» **Task goal**
Please make sure what you return matches the listing below exactly, minus its pictures.

» **Material for the task**

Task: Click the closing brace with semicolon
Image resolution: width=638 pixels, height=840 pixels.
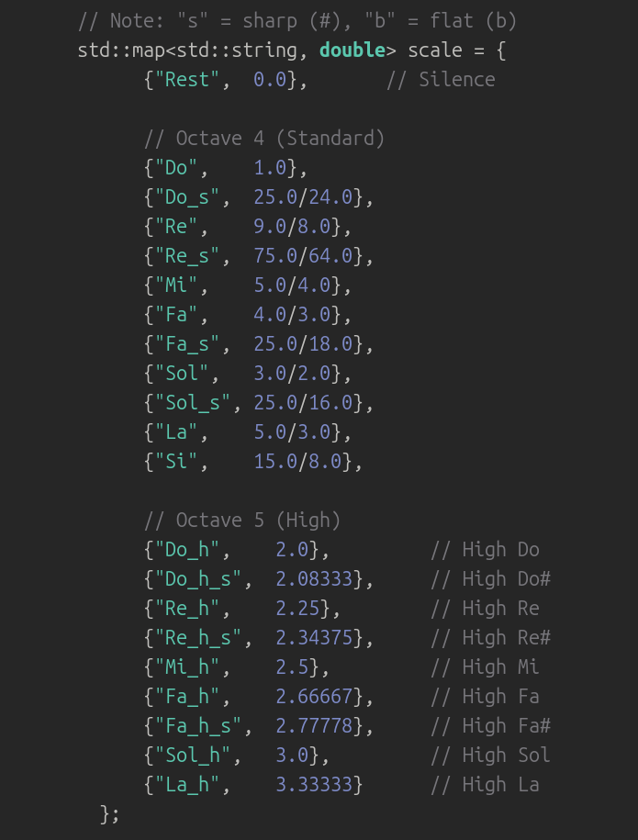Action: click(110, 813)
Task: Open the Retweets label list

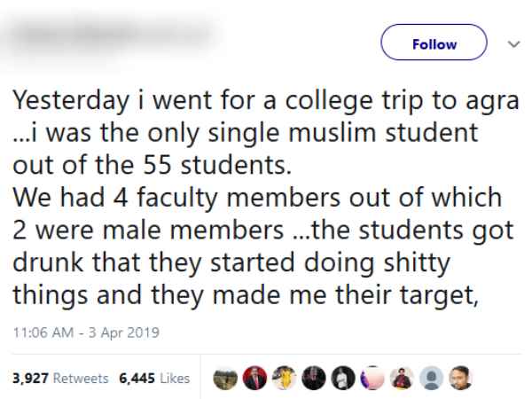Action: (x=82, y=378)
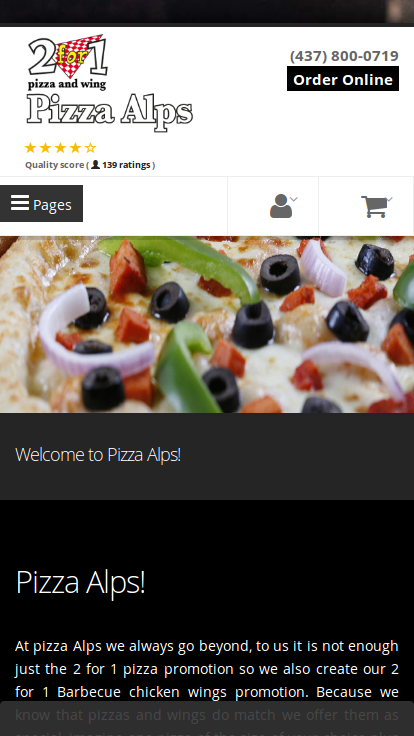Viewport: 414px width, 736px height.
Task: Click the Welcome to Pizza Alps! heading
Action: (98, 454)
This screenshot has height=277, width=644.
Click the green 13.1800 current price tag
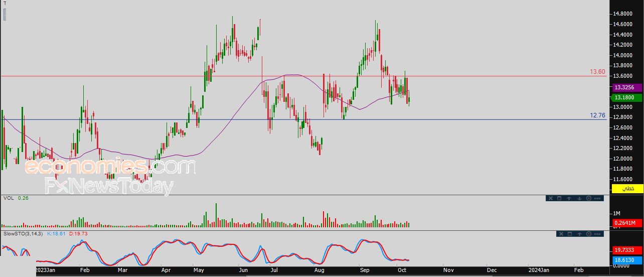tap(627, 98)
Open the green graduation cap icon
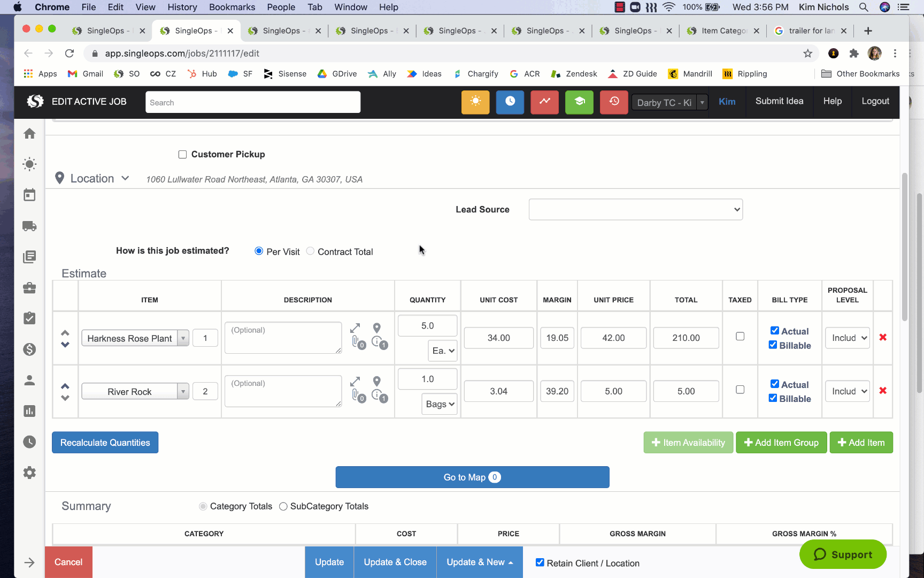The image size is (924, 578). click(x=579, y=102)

» **Result**
Task: Click the closing brace with semicolon
Image resolution: width=638 pixels, height=840 pixels.
Action: click(110, 813)
Task: Open the Retweets label list

Action: (x=82, y=378)
Viewport: 414px width, 736px height.
Task: Click the Welcome to Pizza Alps! heading
Action: (98, 454)
This screenshot has height=277, width=644.
Click the green 13.1800 current price tag
tap(627, 98)
Open the green graduation cap icon
The image size is (924, 578). click(x=579, y=102)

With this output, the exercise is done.